Though it was the Hong Kong controversy which catapulted Hearthstone and the company behind it into a maelstrom of negative press, the committed players of the game are no strangers to tone-deaf decisions made by the people behind the title.
Blizzard's many Hearthstone PR failures

The competitive integrity of Hearthstone events (in terms of variance and accessibility) were always shaky at best, and this is in large part due to the way Blizzard’s kept handling each and every controversy – mostly by ignoring them as long as possible before applying a band-aid solution.

For many in the Hearthstone community, the harshness of the ban on Chung 'blitzchung' Ng Wai  in relation of the Hong Kong controversy was just part of the issue. Past precedent made the quickness of the decision all the more unpalatable. Previously, it took the esports team a whole year to ban a player who cheated by “streamsniping” the official broadcast to gather information about their opponent’s cards, by which point he qualified for the annual world championship final.

It wasn’t the only case of esport-related oddities. Last June, participants of a large official offline LAN event in Seoul were surprised to learn of a patch in the game which changed certain interactions and mechanics affecting specific deck strategies. Two archetypes known as Quest Druid and Shudderwock Shaman became unplayable overnight, their combos rendered useless by the update. It was announced and then subsequently pushed live after the participants submitted their decks for the tournament but before the event actually started. Confusion ensued: at first the organizers stated that the submission deadline was final, then eventually the players who brought Quest Druid were allowed to change that one deck in their lineup now with full knowledge of everyone else’s decks. Shudderwock Shaman players were ignored.

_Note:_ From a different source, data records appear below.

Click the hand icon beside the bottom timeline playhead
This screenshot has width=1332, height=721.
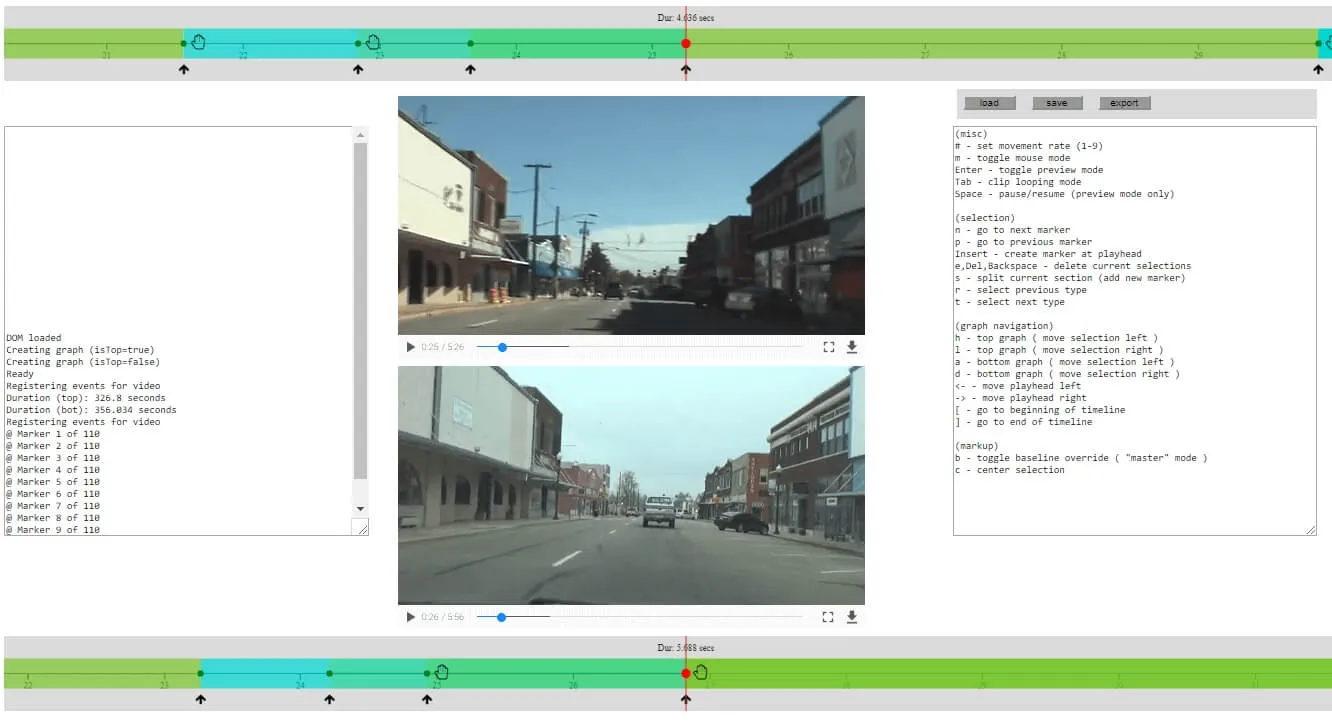click(x=701, y=671)
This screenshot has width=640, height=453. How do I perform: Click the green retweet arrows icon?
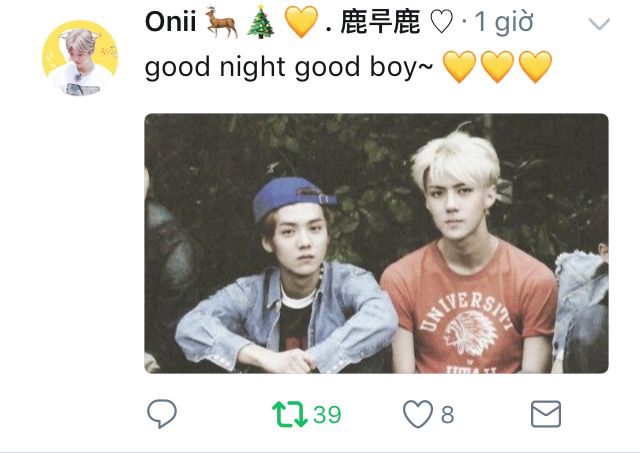289,414
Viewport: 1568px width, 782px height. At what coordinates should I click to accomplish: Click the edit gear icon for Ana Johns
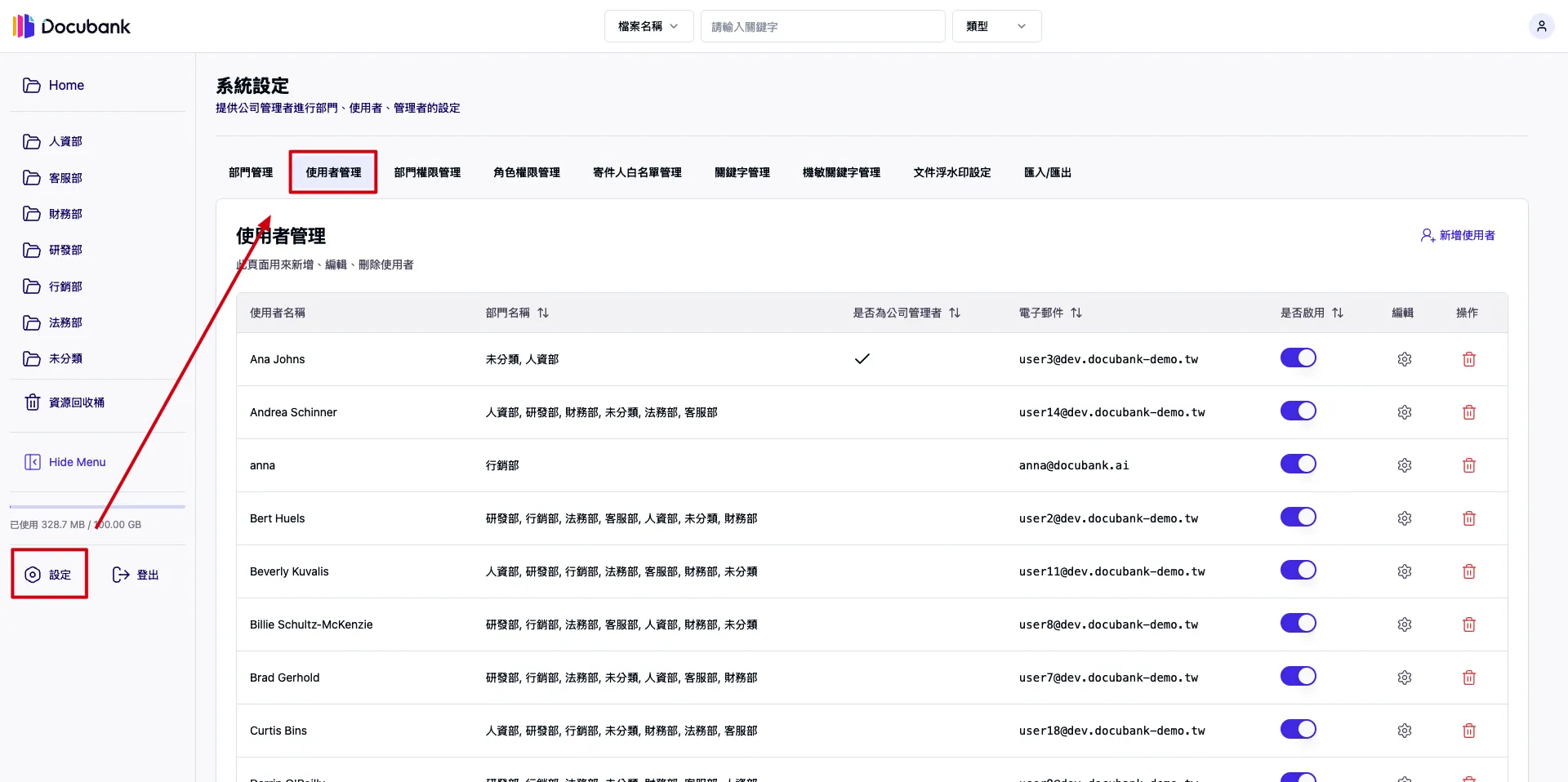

Things didn’t get better in 2019. A story broke this July that Battlefy, the third-party platform used to organize official qualifiers, had a faulty API in place which allowed people to extract data revealing their opponents’ deck submissions. The company swept the matter under the rug and Blizzard only issued a stock PR response about the matter, with no change in their qualifying systems made in the wake of the revelations.

And this is just the esports side of things. With the PlayHearthstone blog only partially serving as the source of official communication, developers and community managers often involve themselves in community discussions on Reddit and Twitter. In some cases, this leads to memorably tone-deaf interactions. Mike Donais, Hearthstone’s Principal Game Designer responded to a thread about a community article on the increasing meta polarization with the following:

“I am glad you made a few comments explaining that polarized does not mean bad. Your article reads quite differently though. You should probably discuss the pros and cons of it so that players don't all jump on the zero polarity bandwagon.

A good version of this article talks aboutwhy it is good and why it is bad, objectively. I am sure if every deck was a midrange minion focused deck people would be complaining about how boring the meta is.”

Emphasis mine, of course.

Recently, the removal of affiliate links in favor of sponsoring non-endemic streamers to broadcast Hearthstone caused some stir. That’s at least a move that makes sense considering the state of the game. Though Hearthstone’s been doing fairly well from a gameplay perspective in this year’s Standard iteration – coinciding with the arrival of the first sets developed entirely since the departure of ex-game director Ben Brode –, the game’s numbers continue dropping on Twitch and competition is rising with MTG: Arena leaving beta and Riot announcing Legends of Runeterra.

In an environment like this, shaky PR is just one part of the big puzzle the developers need to solve.